Cuando el escudero se marchó, Brice se quitó la túnica y las mallas que llevaba bajo la protección metálica y las colgó en una esquina de la tienda para que se secaran antes de volver a necesitarlas para la batalla. Luego se volvió hacia ella e imaginó que se daría la vuelta para no ver cómo se desnudaba. Estuvo a punto de sonreír cuando le mantuvo la mirada por un instante.

Brice se quitó la túnica interior, se desabrochó el taparrabos que llevaba bajo las mallas y se aflojó las ligas de las piernas. Le dio la espalda y comenzó a lavarse al tiempo que sus respiraciones se convertían en el único sonido.
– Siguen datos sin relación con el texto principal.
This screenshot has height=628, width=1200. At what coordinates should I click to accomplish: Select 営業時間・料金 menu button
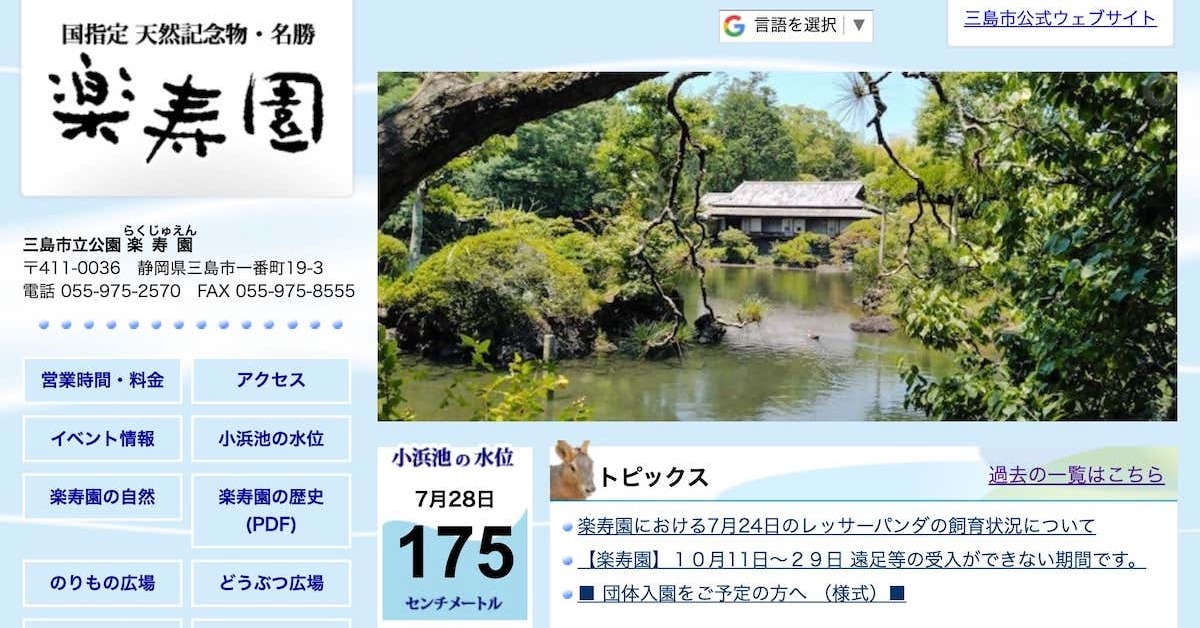(102, 380)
Miró por encima del hombro y vio que Gillian finalmente había apartado la mirada. Terminó de lavarse y se agachó para alcanzar el paño de lino para secarse. Se lo anudó a la cadera y vio el rubor en las mejillas de su esposa a pesar de no estar mirándolo. Cuando se volvió hacia él, Brice vio cómo sus ojos se agrandaban. Y su boca, aquélla con la que había estado soñando todo el día, se abría y se cerraba como si estuviera intentando hablar, a pesar de no emitir sonido alguno. Al mirar hacia abajo vio la evidencia de la reacción de su cuerpo al estar cerca de ella y prácticamente desnudo. Y ella también la vio.

Había vuelto a excitarse pocos minutos después de estar con ella aquella mañana y cada mirada o cada palabra que pronunciaba hacían que su erección permaneciera durante todo el día. En aquel momento, ver aquellos ojos abiertos que lo contemplaban no hizo sino aumentar su deseo y su erección.